(Dataset records)

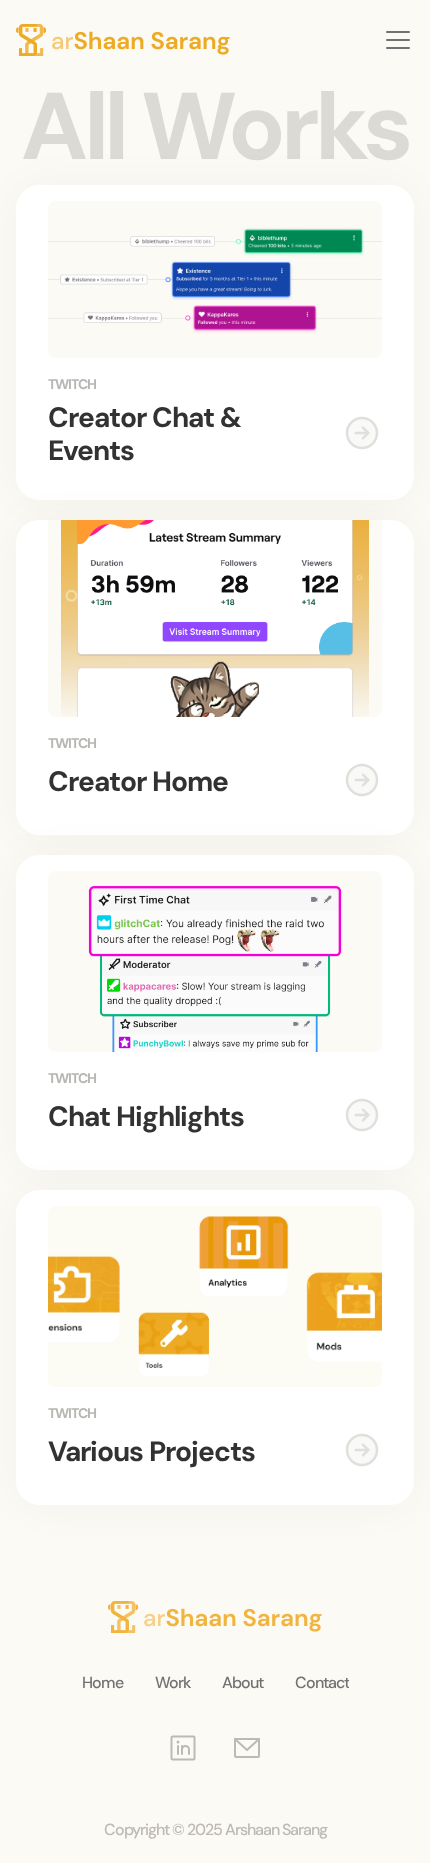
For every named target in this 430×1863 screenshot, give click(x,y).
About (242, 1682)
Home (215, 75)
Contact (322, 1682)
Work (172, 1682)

WORK TASK:
A verbatim copy of the data, free of pictures, is the expected answer.

TASK RESPONSE:
For every named target in this 430×1863 screenshot, give click(x,y).
About (242, 1682)
Home (215, 75)
Contact (322, 1682)
Work (172, 1682)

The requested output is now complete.